Total Profile Time = 32921 msec
BytesStart BytesStop BytesDiff.
Available Physical Memory , 1396867072, 1396502528, -364544
Available Pagefile(s) , 2206572544, 2206597120, 24576
Available Virtual , 2132484096, 2131435520, -1048576
Available Extended Virtual , 0, 0, 0
Total Avg. Rate
Context Switches , 8041, 244/sec.
System Calls , 71045, 2158/sec.
Page Faults , 447, 14/sec.
I/O Read Operations , 195, 6/sec.
I/O Write Operations , 36, 1/sec.
I/O Other Operations , 972, 30/sec.
I/O Read Bytes , 73962, 379/ I/O
I/O Write Bytes , 8838, 246/ I/O
I/O Other Bytes , 86695, 89/ I/O
-----------------------------
Results for Kernel Mode:
-----------------------------
OutputResults: KernelModuleCount = 132
Percentage in the following table is based on the Total Hits for the Kernel
Time 13125 hits, 25000 events per hit --------
Module Hits msec %Total Events/Sec
ati2mtag 6477 32921 49 % 4918592
hal 6284 32921 47 % 4772030
ntkrnlpa 196 32921 1 % 148841
VIDEOPRT 54 32921 0 % 41007
win32k 46 32921 0 % 34932
ati2dvag 27 32921 0 % 20503
ati3duag 8 32921 0 % 6075
ati2cqag 7 32921 0 % 5315
USBPORT 7 32921 0 % 5315
naveng 3 32921 0 % 2278
atikvmag 3 32921 0 % 2278
usbccgp 2 32921 0 % 1518
Ntfs 2 32921 0 % 1518
navex15 1 32921 0 % 759
watchdog 1 32921 0 % 759
SPBBCDrv 1 32921 0 % 759
SYMTDI 1 32921 0 % 759
SYMEVENT 1 32921 0 % 759
savrt 1 32921 0 % 759
usbehci 1 32921 0 % 759
CLASSPNP 1 32921 0 % 759
ACPI 1 32921 0 % 759
================================= END OF RUN ==================================
============================== NORMAL END OF RUN ==============================
It looks like the module “ati2mtag” consumed most CPU cycles.
Resolution
A quick web search later I had the solution: ATIs catalyst drivers seem to have a problem in certain scenarios that is related to HD audio. Disabling “Microsoft UAA Bus Driver for High Definition Audio” in Device Manager fixed this issue for me.

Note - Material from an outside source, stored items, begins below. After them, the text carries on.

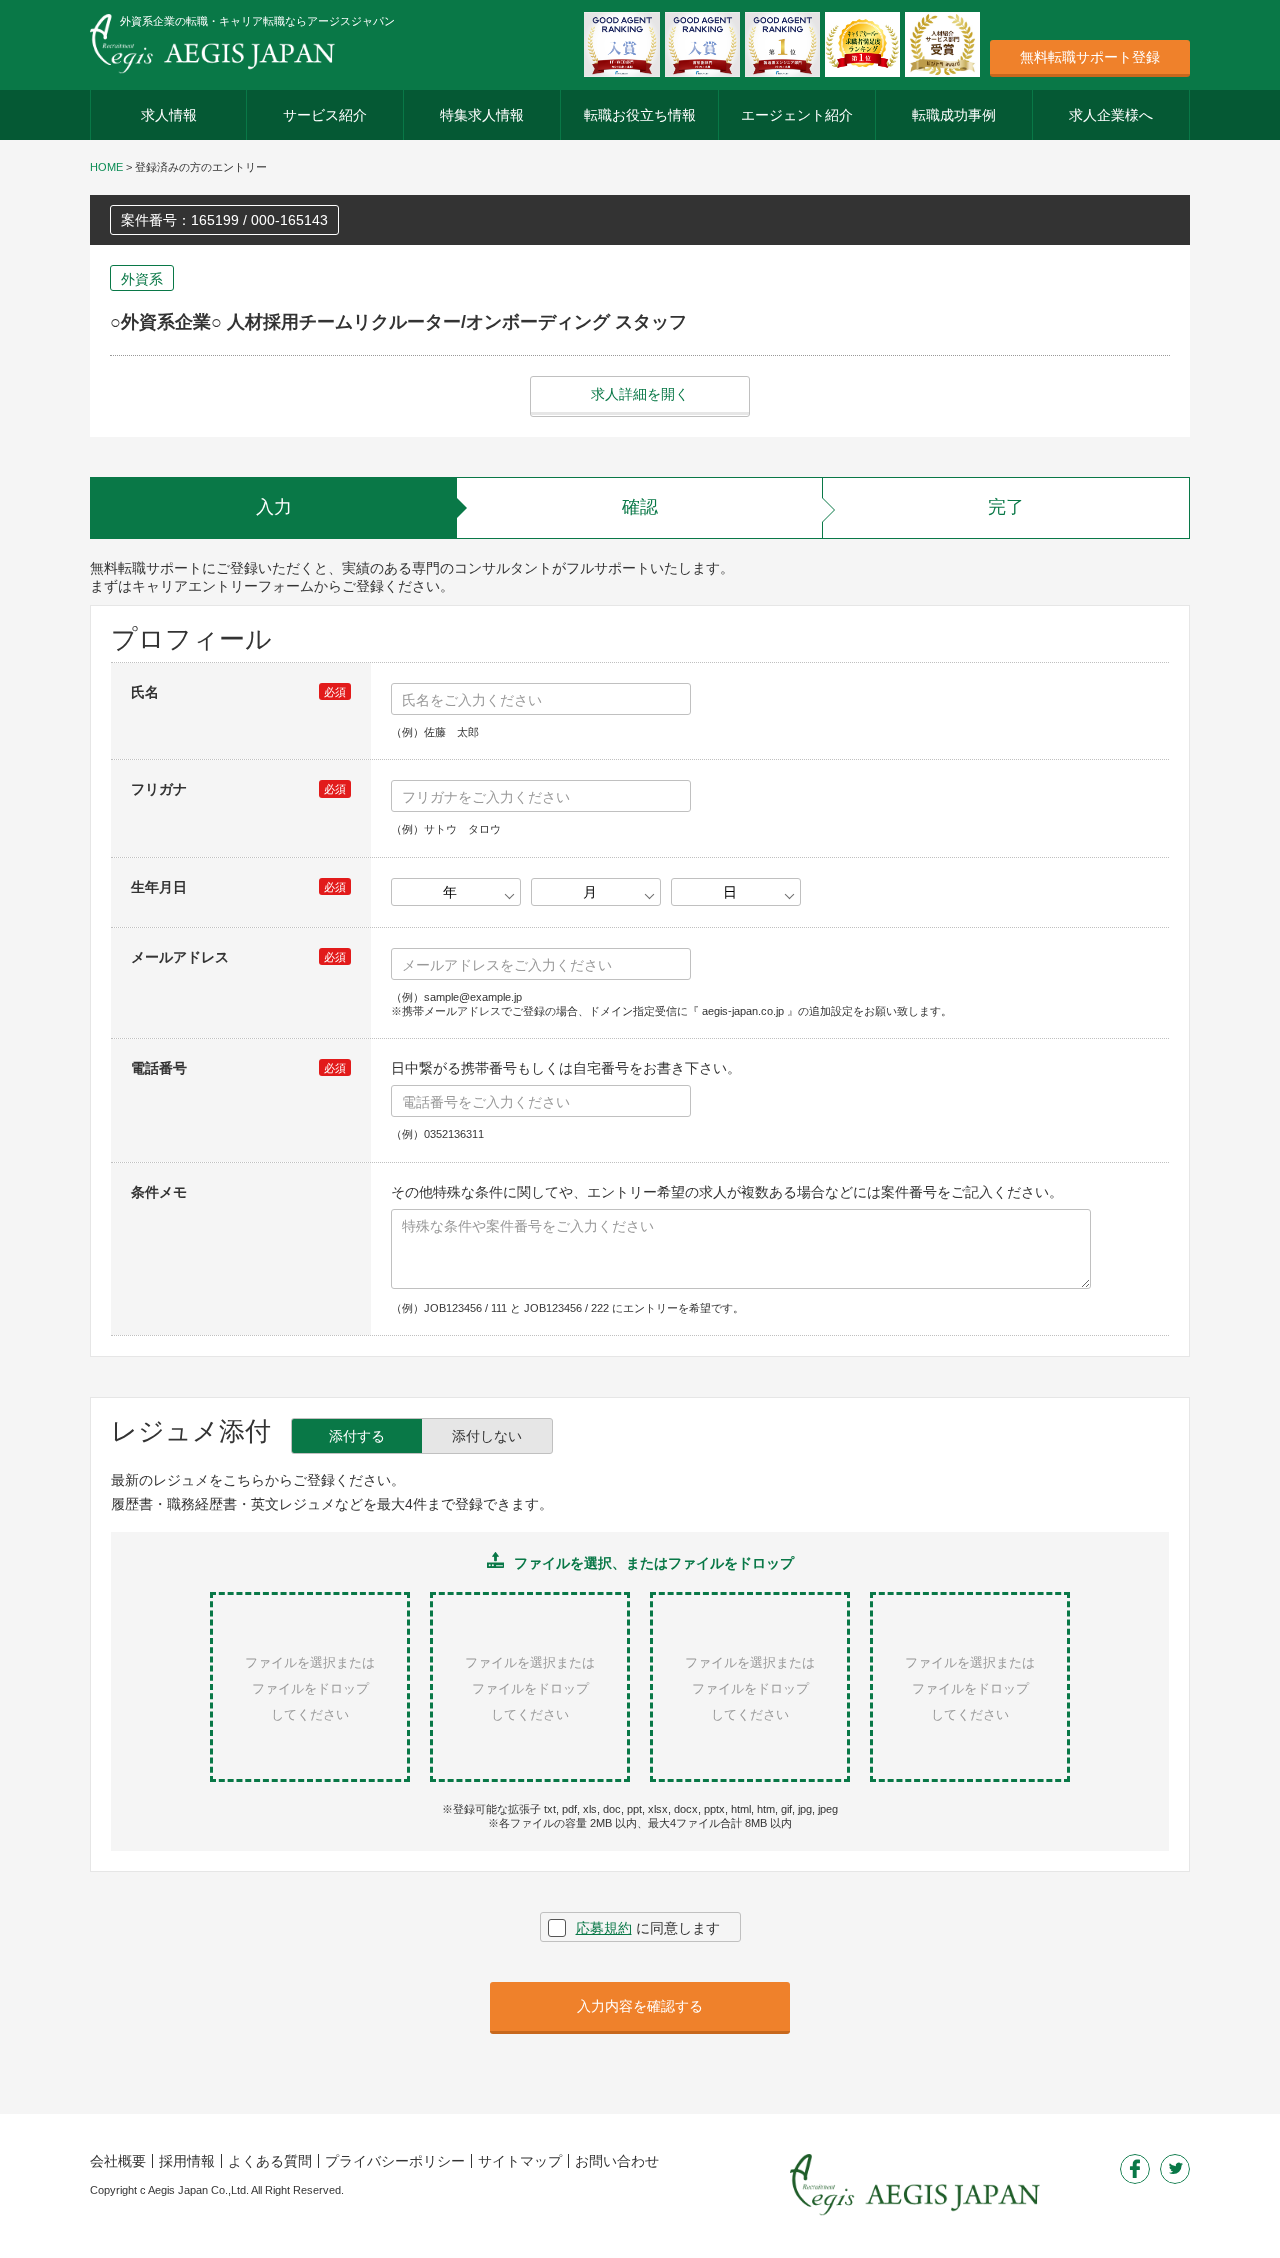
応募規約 (604, 1928)
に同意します (648, 1928)
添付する (357, 1436)
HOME (106, 167)
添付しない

Here is a screen shot from Task Manager right after disabling said audio driver:
5 Comments
Hallo Helge,
ich nutze immer das Windows Performance Toolkit ( http://www.winvistaside.de/forum/index.php?showtopic=3090 und http://www.winvistaside.de/forum/index.php?showtopic=3037). Damit sieht man wunderbar wo es hakt.
André
Hi André,
the Windows Performance Toolkit along with its component XPerf is indeed a good alternative to Kernrate Viewer. Thanks for mentioning it.
Helge,
what’s your general experience of the performance and reliability of hardware made by gaming manufacturers, in a business oriented context? I’m talking about manufacturers like ATI, Nvidia and Creative.
My own is that more business oriented brands like Intel or even Via always perform well when the end user requirement is productivity apps or browsers, whereas manufacturers of more leading edge technologies like the big video card companies are facing a set of trade-offs that aren’t always ideal from a business point of view, and that this sometimes is evident in the reliability, if not the performance of their products.
I do not have too much experience with end-user and/or gaming hardware since I prefer the business series for private use, too. But from what I read and hear business devices generally are more reliable, more silent and more energy-efficient, not to mention better support & drivers.
I recall that Microsoft\’s internal statistics on crash dumps at one stage showed that a fairly large majority of these were caused by unsigned device drivers, and that most of those drivers were video card drivers, and that most of those were by a company whose name starts with N.